STATED PROBLEM: Reproduce the mailing-list message about how Squeak displays assignment, word for word and in full.

DOCUMENT EXTRACT:
[ENH] Display := when pretty printing ( [sm][et][er][cd] [approved] )

ducasse ducasse at iam.unibe.ch
Wed Oct 15 06:34:37 UTC 2003


Hi richard

You are right and I'm wrong.this was easy because I'm complete naive in 
this topic.

Ok but my point was that it really depends where we go.
My first name is spelled with an accent é so this is just now that I 
start to receive international
mail, bills or email not written st&*phane. So sure ASCII is bad. Now 
Squeak can have
a really fancy wonderful character set.
Three remarks:
	- My point that it should be consistent,

	-  Then I really wonder why Squeak that tries to be ANSI (you were the 
first one to claim that for initialize)
	is not ANSI with assignemnt. This is fun to have different 
compatibility policy. But I can live with that because I do not 	care 
about a bad standard.

Lines on locating words and elements
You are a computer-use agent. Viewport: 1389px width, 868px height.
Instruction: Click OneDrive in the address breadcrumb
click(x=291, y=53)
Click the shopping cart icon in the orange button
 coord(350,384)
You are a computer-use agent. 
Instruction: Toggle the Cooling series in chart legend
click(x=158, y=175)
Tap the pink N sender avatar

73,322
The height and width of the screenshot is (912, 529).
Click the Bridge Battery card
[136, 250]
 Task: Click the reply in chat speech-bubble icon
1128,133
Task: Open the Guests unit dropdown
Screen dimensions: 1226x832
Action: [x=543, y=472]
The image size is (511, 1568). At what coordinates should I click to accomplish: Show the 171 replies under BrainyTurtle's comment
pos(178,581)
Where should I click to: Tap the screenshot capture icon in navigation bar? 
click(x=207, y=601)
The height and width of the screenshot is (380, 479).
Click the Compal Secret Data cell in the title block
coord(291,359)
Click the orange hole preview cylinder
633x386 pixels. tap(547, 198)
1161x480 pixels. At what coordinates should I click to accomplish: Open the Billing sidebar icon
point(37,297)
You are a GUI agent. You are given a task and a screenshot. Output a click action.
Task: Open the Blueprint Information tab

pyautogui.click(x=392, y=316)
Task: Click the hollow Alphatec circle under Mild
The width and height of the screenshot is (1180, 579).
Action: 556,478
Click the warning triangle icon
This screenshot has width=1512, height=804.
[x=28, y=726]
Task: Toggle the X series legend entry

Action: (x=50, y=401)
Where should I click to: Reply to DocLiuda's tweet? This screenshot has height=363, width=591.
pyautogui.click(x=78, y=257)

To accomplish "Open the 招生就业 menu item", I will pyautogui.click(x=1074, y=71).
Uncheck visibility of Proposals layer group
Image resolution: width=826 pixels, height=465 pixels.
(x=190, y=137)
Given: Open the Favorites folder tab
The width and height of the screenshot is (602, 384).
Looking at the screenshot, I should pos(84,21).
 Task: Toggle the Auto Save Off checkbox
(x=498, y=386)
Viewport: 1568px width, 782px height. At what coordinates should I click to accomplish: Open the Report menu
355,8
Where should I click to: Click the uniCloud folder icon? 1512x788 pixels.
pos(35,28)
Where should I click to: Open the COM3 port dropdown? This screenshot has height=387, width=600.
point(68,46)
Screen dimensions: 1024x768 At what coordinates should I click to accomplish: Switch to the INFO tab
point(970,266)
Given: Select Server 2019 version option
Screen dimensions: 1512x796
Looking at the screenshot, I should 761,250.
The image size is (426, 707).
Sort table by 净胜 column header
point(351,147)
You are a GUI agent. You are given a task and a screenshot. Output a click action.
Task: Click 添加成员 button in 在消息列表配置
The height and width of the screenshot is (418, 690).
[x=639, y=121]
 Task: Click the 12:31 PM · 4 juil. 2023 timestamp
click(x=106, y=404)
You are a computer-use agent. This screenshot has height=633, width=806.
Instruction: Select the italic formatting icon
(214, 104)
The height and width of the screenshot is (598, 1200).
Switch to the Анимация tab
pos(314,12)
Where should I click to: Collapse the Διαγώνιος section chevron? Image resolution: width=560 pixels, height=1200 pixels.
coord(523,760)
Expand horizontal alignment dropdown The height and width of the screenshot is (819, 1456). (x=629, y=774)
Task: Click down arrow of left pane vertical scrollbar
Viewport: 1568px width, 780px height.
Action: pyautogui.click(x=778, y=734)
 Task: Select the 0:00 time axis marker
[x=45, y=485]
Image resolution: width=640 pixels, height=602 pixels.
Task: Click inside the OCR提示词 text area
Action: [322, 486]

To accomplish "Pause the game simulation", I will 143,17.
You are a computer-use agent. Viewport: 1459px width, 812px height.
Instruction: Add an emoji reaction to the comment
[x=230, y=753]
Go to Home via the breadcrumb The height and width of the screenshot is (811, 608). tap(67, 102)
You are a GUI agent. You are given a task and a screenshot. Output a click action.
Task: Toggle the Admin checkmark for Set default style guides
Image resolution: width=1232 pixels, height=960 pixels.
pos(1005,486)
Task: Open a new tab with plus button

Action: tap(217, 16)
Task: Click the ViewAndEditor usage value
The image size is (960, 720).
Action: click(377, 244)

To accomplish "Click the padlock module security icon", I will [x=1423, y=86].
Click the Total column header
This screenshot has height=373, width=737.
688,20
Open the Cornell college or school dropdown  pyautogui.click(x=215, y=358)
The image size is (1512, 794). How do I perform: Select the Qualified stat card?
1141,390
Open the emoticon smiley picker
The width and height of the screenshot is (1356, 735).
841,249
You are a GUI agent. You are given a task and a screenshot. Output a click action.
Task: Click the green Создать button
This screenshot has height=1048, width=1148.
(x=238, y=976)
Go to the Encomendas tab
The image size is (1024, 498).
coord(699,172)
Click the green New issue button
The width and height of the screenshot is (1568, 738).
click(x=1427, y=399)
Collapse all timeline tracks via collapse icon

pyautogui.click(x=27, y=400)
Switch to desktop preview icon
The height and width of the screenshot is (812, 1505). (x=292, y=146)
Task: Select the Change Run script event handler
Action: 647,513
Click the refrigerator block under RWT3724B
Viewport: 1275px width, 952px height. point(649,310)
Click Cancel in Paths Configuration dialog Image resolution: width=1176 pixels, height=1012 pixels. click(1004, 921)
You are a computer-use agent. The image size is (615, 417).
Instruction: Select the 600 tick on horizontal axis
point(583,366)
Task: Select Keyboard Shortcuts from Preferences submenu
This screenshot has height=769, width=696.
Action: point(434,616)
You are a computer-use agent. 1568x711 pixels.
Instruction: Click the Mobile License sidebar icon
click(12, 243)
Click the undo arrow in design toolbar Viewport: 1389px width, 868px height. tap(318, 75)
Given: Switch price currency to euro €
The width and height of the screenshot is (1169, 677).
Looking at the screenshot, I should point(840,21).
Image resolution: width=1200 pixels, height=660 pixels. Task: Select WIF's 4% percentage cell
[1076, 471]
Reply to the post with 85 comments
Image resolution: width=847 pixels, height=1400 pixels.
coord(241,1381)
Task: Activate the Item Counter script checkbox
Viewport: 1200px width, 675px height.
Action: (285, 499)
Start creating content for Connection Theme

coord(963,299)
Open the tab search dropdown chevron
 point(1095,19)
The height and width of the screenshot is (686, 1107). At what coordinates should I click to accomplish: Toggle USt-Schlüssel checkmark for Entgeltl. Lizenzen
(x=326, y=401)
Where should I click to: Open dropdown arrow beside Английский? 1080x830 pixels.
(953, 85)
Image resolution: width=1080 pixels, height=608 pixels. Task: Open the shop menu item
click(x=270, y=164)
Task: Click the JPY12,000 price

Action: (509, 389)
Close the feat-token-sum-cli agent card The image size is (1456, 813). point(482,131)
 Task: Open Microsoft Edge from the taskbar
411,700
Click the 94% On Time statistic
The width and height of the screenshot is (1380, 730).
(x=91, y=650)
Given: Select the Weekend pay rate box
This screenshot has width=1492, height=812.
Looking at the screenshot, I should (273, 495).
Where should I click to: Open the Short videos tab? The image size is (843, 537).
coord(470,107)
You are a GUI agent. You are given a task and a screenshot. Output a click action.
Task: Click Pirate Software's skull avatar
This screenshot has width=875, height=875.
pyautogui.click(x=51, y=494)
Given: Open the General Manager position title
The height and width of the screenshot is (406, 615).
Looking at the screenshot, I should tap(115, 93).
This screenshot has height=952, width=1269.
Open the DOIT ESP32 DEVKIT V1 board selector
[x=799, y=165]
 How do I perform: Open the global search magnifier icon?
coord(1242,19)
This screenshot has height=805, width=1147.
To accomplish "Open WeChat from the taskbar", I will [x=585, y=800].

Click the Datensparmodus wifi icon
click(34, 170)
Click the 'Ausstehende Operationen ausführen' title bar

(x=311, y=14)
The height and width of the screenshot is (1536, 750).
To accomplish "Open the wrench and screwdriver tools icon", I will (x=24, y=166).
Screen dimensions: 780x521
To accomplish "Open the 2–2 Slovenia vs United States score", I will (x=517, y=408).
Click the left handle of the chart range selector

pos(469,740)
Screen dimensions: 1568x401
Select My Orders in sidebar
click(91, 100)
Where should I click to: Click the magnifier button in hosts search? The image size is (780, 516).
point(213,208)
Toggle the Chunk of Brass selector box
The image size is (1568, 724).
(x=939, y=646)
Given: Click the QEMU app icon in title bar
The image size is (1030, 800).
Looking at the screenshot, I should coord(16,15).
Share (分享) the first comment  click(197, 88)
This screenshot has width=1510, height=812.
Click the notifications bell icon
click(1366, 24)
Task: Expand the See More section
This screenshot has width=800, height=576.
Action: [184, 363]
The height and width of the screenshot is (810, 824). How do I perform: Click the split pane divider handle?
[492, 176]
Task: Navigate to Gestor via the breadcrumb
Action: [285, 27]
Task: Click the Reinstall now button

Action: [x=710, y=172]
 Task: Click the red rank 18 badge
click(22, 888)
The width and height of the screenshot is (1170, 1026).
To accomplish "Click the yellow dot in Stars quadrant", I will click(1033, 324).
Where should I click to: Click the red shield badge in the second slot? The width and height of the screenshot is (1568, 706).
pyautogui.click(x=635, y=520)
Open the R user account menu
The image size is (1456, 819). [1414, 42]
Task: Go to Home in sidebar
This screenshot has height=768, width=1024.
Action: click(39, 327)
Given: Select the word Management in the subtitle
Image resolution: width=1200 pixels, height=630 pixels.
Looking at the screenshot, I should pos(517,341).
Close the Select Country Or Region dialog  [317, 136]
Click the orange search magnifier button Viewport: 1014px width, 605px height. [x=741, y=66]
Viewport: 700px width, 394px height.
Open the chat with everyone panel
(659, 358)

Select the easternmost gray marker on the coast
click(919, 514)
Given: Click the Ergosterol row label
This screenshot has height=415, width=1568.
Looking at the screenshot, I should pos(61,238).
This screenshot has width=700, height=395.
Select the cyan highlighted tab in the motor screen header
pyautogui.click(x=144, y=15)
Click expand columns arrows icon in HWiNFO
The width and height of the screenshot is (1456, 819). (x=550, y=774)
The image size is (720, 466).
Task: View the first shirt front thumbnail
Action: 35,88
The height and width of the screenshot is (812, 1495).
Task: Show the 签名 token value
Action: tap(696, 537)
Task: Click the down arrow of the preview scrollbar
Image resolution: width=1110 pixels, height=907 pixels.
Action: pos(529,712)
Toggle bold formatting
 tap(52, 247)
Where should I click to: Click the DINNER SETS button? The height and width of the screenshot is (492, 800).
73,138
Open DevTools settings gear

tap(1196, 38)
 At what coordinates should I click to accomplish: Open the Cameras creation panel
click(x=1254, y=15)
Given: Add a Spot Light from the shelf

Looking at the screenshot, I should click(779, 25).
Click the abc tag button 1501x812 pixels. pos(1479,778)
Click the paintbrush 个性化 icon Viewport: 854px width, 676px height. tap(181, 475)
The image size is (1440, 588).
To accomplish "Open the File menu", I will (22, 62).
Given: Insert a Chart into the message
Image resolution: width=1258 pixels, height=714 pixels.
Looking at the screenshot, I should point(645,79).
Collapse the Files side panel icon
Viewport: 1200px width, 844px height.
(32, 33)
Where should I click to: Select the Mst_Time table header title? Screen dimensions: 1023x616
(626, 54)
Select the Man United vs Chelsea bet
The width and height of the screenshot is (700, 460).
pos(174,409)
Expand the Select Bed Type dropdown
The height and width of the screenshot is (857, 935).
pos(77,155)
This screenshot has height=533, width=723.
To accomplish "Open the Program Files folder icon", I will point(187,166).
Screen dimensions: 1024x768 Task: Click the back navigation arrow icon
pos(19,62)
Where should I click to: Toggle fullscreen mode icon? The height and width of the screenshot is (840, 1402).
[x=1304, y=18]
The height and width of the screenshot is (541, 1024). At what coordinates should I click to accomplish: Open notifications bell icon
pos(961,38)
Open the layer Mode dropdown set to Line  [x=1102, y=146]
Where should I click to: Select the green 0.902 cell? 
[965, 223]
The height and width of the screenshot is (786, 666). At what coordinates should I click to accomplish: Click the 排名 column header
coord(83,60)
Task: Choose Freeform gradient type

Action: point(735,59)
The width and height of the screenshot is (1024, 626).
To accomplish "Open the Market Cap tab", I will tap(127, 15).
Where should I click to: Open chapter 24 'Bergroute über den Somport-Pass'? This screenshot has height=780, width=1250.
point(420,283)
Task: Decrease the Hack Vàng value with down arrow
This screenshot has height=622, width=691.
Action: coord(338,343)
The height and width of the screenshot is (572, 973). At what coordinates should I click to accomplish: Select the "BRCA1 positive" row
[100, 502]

SOLUTION:
[ENH] Display := when pretty printing ( [sm][et][er][cd] [approved] )

ducasse ducasse at iam.unibe.ch
Wed Oct 15 06:34:37 UTC 2003


Hi richard

You are right and I'm wrong.this was easy because I'm complete naive in 
this topic.

Ok but my point was that it really depends where we go.
My first name is spelled with an accent é so this is just now that I 
start to receive international
mail, bills or email not written st&*phane. So sure ASCII is bad. Now 
Squeak can have
a really fancy wonderful character set.
Three remarks:
	- My point that it should be consistent,

	-  Then I really wonder why Squeak that tries to be ANSI (you were the 
first one to claim that for initialize)
	is not ANSI with assignemnt. This is fun to have different 
compatibility policy. But I can live with that because I do not 	care 
about a bad standard.